Reproduce the following records verbatim, line by line.
########
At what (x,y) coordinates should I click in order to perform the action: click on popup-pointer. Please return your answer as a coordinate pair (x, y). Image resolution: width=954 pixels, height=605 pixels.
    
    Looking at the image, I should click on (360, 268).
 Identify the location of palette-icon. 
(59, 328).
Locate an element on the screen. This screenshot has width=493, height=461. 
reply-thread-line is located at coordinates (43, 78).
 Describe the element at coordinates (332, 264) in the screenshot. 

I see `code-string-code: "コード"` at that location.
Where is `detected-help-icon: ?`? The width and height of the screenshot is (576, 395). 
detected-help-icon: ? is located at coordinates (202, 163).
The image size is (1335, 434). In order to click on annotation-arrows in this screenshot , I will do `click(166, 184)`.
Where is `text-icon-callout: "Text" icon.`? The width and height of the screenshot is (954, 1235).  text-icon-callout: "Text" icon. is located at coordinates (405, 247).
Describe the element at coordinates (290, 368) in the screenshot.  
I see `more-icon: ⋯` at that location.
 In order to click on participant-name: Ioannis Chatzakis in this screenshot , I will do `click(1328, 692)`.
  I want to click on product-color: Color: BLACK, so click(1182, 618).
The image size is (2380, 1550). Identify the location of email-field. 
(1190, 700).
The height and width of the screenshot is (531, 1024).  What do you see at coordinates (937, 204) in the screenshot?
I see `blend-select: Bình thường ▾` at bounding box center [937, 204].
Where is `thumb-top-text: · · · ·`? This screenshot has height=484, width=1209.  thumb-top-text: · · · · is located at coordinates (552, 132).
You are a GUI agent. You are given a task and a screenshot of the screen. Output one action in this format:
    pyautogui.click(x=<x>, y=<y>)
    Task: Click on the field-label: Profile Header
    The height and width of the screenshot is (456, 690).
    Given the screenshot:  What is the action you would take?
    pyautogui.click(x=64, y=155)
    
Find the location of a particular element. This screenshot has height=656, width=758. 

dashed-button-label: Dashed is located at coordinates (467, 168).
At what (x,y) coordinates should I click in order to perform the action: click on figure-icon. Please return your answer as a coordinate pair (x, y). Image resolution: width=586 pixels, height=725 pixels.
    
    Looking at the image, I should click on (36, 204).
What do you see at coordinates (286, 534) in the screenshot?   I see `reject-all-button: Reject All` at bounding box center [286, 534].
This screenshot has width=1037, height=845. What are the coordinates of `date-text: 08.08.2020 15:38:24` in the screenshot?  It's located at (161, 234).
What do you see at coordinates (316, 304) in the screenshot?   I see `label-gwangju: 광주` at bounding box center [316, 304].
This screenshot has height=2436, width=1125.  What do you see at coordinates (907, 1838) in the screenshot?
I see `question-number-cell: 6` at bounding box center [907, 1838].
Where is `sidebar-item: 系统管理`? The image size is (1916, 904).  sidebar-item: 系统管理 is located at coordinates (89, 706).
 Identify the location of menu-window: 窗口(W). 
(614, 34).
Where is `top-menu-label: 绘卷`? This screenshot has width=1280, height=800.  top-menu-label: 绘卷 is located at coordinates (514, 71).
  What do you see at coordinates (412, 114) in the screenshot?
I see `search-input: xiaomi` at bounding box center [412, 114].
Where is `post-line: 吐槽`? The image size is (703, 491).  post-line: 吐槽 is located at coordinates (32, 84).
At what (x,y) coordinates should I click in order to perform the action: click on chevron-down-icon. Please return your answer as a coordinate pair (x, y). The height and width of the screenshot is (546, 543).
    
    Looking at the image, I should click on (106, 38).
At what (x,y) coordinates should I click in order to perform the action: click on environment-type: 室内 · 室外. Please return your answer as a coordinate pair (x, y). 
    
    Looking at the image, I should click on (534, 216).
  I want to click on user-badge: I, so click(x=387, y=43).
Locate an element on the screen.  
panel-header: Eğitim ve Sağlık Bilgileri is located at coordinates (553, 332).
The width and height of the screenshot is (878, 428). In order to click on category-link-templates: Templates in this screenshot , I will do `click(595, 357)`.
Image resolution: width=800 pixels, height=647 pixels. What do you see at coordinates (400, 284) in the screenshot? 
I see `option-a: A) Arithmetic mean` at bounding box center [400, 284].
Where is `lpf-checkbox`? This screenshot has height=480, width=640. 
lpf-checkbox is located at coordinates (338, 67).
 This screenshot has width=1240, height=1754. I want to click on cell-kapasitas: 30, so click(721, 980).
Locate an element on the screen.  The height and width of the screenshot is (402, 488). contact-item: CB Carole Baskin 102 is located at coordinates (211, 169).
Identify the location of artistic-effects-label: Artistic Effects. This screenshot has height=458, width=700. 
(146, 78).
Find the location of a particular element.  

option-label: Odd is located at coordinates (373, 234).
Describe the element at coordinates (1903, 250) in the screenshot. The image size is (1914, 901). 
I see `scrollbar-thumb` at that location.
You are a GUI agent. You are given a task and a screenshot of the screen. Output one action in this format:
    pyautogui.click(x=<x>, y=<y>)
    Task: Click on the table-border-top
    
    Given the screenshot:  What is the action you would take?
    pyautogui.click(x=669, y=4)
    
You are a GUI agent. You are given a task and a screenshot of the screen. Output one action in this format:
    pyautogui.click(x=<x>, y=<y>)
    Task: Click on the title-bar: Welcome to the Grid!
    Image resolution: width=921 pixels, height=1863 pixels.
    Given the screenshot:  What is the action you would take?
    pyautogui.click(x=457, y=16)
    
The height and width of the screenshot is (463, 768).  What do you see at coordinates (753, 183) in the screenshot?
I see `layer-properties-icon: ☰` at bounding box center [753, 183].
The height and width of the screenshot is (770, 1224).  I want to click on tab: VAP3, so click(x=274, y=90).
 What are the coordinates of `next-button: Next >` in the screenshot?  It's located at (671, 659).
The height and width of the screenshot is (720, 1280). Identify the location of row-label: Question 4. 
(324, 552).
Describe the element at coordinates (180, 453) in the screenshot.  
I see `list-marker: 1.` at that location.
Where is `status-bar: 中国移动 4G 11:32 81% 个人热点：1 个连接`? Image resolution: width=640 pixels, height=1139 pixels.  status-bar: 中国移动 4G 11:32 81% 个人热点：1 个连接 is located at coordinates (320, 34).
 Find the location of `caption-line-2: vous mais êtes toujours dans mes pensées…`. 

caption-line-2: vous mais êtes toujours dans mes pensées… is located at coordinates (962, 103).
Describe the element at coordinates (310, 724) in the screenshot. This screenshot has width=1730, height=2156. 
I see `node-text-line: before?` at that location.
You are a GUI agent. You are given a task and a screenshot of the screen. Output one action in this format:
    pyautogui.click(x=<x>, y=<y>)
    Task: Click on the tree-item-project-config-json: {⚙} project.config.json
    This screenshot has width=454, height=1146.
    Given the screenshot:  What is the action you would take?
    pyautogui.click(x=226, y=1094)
########
**PROBLEM SOLUTION:**
At what (x,y) coordinates should I click in order to perform the action: click on popup-pointer. Please return your answer as a coordinate pair (x, y). Image resolution: width=954 pixels, height=605 pixels.
    
    Looking at the image, I should click on (360, 268).
 Identify the location of palette-icon. 
(59, 328).
Locate an element on the screen. This screenshot has width=493, height=461. 
reply-thread-line is located at coordinates (43, 78).
 Describe the element at coordinates (332, 264) in the screenshot. 

I see `code-string-code: "コード"` at that location.
Where is `detected-help-icon: ?`? The width and height of the screenshot is (576, 395). 
detected-help-icon: ? is located at coordinates (202, 163).
The image size is (1335, 434). In order to click on annotation-arrows in this screenshot , I will do `click(166, 184)`.
Where is `text-icon-callout: "Text" icon.`? The width and height of the screenshot is (954, 1235).  text-icon-callout: "Text" icon. is located at coordinates (405, 247).
Describe the element at coordinates (290, 368) in the screenshot.  
I see `more-icon: ⋯` at that location.
 In order to click on participant-name: Ioannis Chatzakis in this screenshot , I will do `click(1328, 692)`.
  I want to click on product-color: Color: BLACK, so click(1182, 618).
The image size is (2380, 1550). Identify the location of email-field. 
(1190, 700).
The height and width of the screenshot is (531, 1024).  What do you see at coordinates (937, 204) in the screenshot?
I see `blend-select: Bình thường ▾` at bounding box center [937, 204].
Where is `thumb-top-text: · · · ·`? This screenshot has height=484, width=1209.  thumb-top-text: · · · · is located at coordinates (552, 132).
You are a GUI agent. You are given a task and a screenshot of the screen. Output one action in this format:
    pyautogui.click(x=<x>, y=<y>)
    Task: Click on the field-label: Profile Header
    The height and width of the screenshot is (456, 690).
    Given the screenshot:  What is the action you would take?
    pyautogui.click(x=64, y=155)
    
Find the location of a particular element. This screenshot has height=656, width=758. 

dashed-button-label: Dashed is located at coordinates (467, 168).
At what (x,y) coordinates should I click in order to perform the action: click on figure-icon. Please return your answer as a coordinate pair (x, y). Image resolution: width=586 pixels, height=725 pixels.
    
    Looking at the image, I should click on (36, 204).
What do you see at coordinates (286, 534) in the screenshot?   I see `reject-all-button: Reject All` at bounding box center [286, 534].
This screenshot has width=1037, height=845. What are the coordinates of `date-text: 08.08.2020 15:38:24` in the screenshot?  It's located at (161, 234).
What do you see at coordinates (316, 304) in the screenshot?   I see `label-gwangju: 광주` at bounding box center [316, 304].
This screenshot has height=2436, width=1125.  What do you see at coordinates (907, 1838) in the screenshot?
I see `question-number-cell: 6` at bounding box center [907, 1838].
Where is `sidebar-item: 系统管理`? The image size is (1916, 904).  sidebar-item: 系统管理 is located at coordinates (89, 706).
 Identify the location of menu-window: 窗口(W). 
(614, 34).
Where is `top-menu-label: 绘卷`? This screenshot has width=1280, height=800.  top-menu-label: 绘卷 is located at coordinates (514, 71).
  What do you see at coordinates (412, 114) in the screenshot?
I see `search-input: xiaomi` at bounding box center [412, 114].
Where is `post-line: 吐槽`? The image size is (703, 491).  post-line: 吐槽 is located at coordinates (32, 84).
At what (x,y) coordinates should I click in order to perform the action: click on chevron-down-icon. Please return your answer as a coordinate pair (x, y). The height and width of the screenshot is (546, 543).
    
    Looking at the image, I should click on (106, 38).
At what (x,y) coordinates should I click in order to perform the action: click on environment-type: 室内 · 室外. Please return your answer as a coordinate pair (x, y). 
    
    Looking at the image, I should click on (534, 216).
  I want to click on user-badge: I, so click(x=387, y=43).
Locate an element on the screen.  
panel-header: Eğitim ve Sağlık Bilgileri is located at coordinates (553, 332).
The width and height of the screenshot is (878, 428). In order to click on category-link-templates: Templates in this screenshot , I will do `click(595, 357)`.
Image resolution: width=800 pixels, height=647 pixels. What do you see at coordinates (400, 284) in the screenshot? 
I see `option-a: A) Arithmetic mean` at bounding box center [400, 284].
Where is `lpf-checkbox`? This screenshot has height=480, width=640. 
lpf-checkbox is located at coordinates (338, 67).
 This screenshot has width=1240, height=1754. I want to click on cell-kapasitas: 30, so click(721, 980).
Locate an element on the screen.  The height and width of the screenshot is (402, 488). contact-item: CB Carole Baskin 102 is located at coordinates (211, 169).
Identify the location of artistic-effects-label: Artistic Effects. This screenshot has height=458, width=700. 
(146, 78).
Find the location of a particular element.  

option-label: Odd is located at coordinates (373, 234).
Describe the element at coordinates (1903, 250) in the screenshot. The image size is (1914, 901). 
I see `scrollbar-thumb` at that location.
You are a GUI agent. You are given a task and a screenshot of the screen. Output one action in this format:
    pyautogui.click(x=<x>, y=<y>)
    Task: Click on the table-border-top
    
    Given the screenshot:  What is the action you would take?
    pyautogui.click(x=669, y=4)
    
You are a GUI agent. You are given a task and a screenshot of the screen. Output one action in this format:
    pyautogui.click(x=<x>, y=<y>)
    Task: Click on the title-bar: Welcome to the Grid!
    Image resolution: width=921 pixels, height=1863 pixels.
    Given the screenshot:  What is the action you would take?
    pyautogui.click(x=457, y=16)
    
The height and width of the screenshot is (463, 768).  What do you see at coordinates (753, 183) in the screenshot?
I see `layer-properties-icon: ☰` at bounding box center [753, 183].
The height and width of the screenshot is (770, 1224).  I want to click on tab: VAP3, so click(x=274, y=90).
 What are the coordinates of `next-button: Next >` in the screenshot?  It's located at (671, 659).
The height and width of the screenshot is (720, 1280). Identify the location of row-label: Question 4. 
(324, 552).
Describe the element at coordinates (180, 453) in the screenshot.  
I see `list-marker: 1.` at that location.
Where is `status-bar: 中国移动 4G 11:32 81% 个人热点：1 个连接`? Image resolution: width=640 pixels, height=1139 pixels.  status-bar: 中国移动 4G 11:32 81% 个人热点：1 个连接 is located at coordinates (320, 34).
 Find the location of `caption-line-2: vous mais êtes toujours dans mes pensées…`. 

caption-line-2: vous mais êtes toujours dans mes pensées… is located at coordinates (962, 103).
Describe the element at coordinates (310, 724) in the screenshot. This screenshot has width=1730, height=2156. 
I see `node-text-line: before?` at that location.
You are a GUI agent. You are given a task and a screenshot of the screen. Output one action in this format:
    pyautogui.click(x=<x>, y=<y>)
    Task: Click on the tree-item-project-config-json: {⚙} project.config.json
    This screenshot has width=454, height=1146.
    Given the screenshot:  What is the action you would take?
    pyautogui.click(x=226, y=1094)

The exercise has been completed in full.